WRITTEN REQUEST
Quote the lines of the material below, starting with the line that contains "You are a GUI" and running through the end of the material, inclusive. Leave out the pictures.

(Collected data entries)
»»

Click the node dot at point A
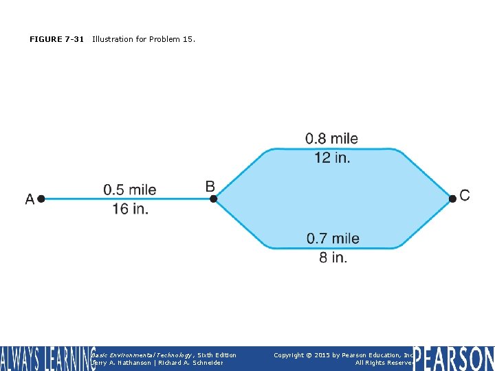[x=41, y=199]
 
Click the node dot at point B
[x=213, y=199]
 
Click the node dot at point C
[x=452, y=199]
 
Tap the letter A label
[x=30, y=199]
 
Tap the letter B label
[x=210, y=186]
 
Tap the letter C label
[x=465, y=196]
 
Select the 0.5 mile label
[x=130, y=190]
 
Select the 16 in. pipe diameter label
[x=131, y=208]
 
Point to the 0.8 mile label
[x=331, y=139]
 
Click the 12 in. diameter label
[x=332, y=157]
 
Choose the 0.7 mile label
[x=333, y=238]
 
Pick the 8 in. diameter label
[x=333, y=258]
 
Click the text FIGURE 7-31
[x=56, y=39]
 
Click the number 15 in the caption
[x=188, y=39]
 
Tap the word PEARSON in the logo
[x=454, y=359]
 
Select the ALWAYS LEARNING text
[x=47, y=359]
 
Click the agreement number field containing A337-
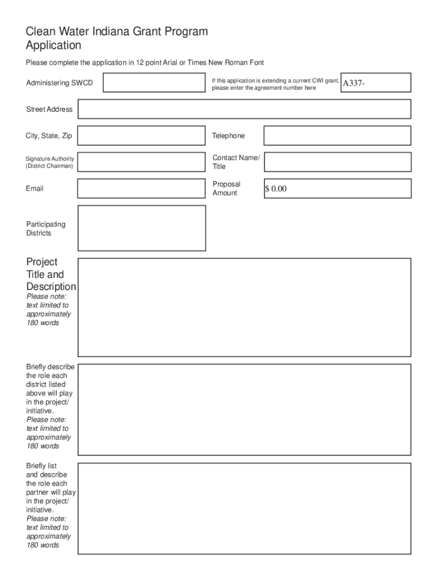tap(375, 83)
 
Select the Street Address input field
tap(244, 109)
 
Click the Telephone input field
tap(337, 136)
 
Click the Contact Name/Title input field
tap(337, 162)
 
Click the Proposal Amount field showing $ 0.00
tap(337, 188)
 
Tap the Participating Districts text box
tap(141, 228)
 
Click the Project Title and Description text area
tap(244, 307)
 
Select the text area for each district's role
tap(244, 409)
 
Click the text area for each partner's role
tap(244, 508)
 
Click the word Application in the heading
tap(53, 45)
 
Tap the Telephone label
tap(228, 136)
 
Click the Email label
tap(34, 188)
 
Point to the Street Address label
tap(49, 109)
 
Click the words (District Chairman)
tap(49, 166)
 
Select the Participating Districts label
tap(45, 229)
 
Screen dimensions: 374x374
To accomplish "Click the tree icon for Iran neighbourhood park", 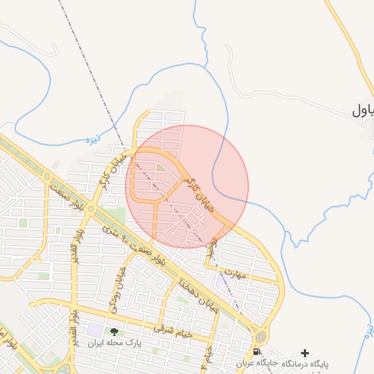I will (113, 331).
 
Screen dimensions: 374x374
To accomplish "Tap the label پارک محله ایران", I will (114, 342).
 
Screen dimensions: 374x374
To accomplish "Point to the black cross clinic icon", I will (305, 353).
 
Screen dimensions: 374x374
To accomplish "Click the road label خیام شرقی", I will (172, 330).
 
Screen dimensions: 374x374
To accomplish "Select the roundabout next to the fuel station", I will (260, 337).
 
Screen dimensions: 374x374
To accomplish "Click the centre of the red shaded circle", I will (187, 186).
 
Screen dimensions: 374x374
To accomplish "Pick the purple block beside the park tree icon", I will (96, 330).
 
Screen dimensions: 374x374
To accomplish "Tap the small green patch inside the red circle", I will (160, 174).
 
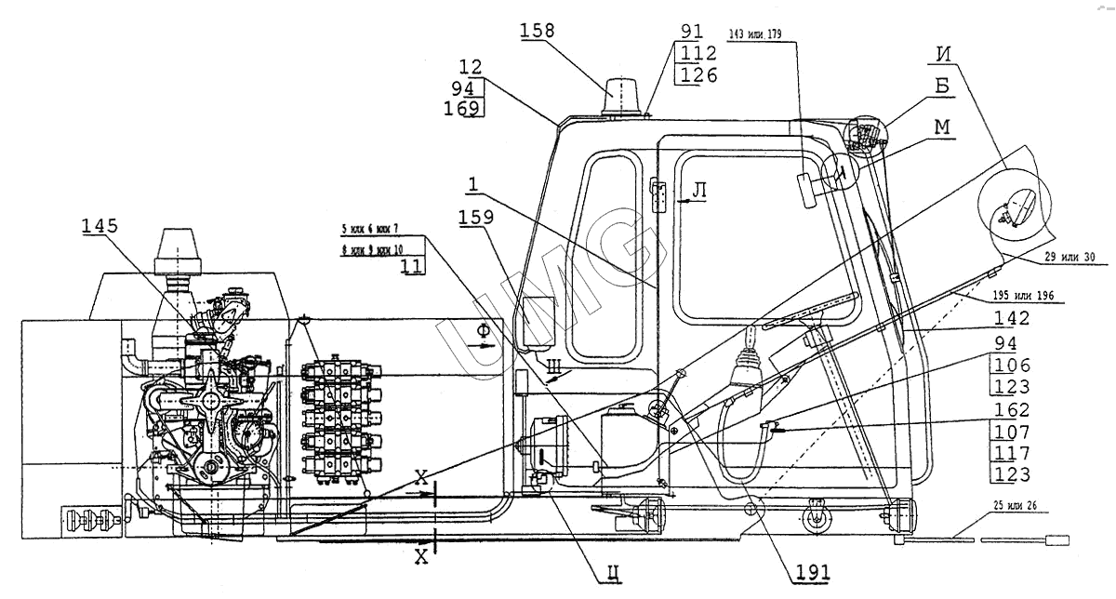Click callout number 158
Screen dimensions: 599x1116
(537, 31)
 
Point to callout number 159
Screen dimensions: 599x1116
(479, 217)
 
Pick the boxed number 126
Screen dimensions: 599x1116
(698, 74)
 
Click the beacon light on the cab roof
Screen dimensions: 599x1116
(621, 97)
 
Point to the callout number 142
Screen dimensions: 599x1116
(1010, 317)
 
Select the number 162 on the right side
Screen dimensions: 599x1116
(1011, 410)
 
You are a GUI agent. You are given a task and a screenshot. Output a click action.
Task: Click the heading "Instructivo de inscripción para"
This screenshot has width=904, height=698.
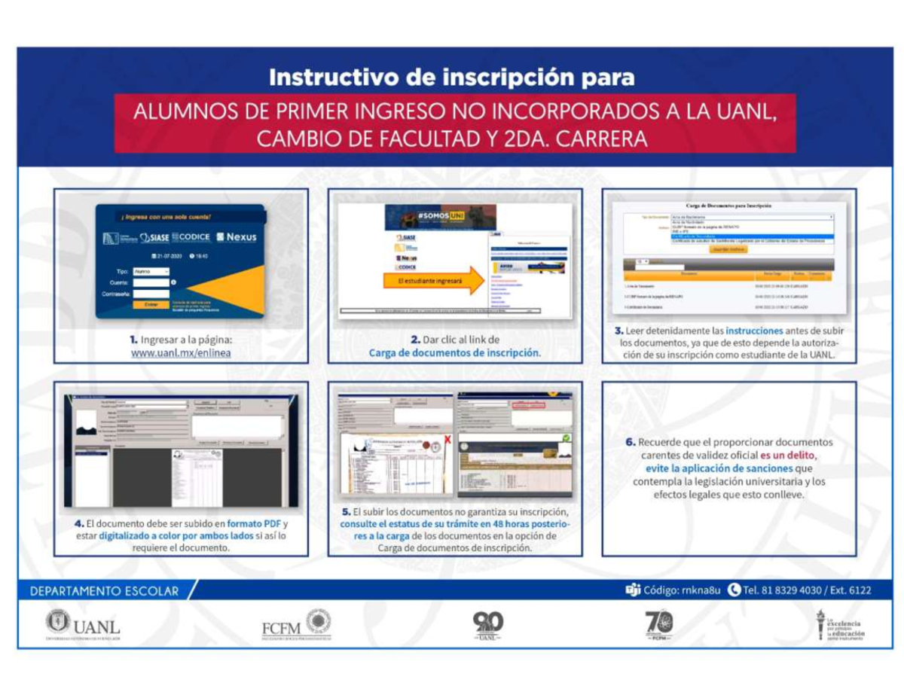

««

RESPONSE TO THIS EXERCISE
You are a GUI agent. You are given a task and a screenshot. Output a click action.
Task: Click the heading "Instructivo de inscripción para"
This screenshot has width=904, height=698.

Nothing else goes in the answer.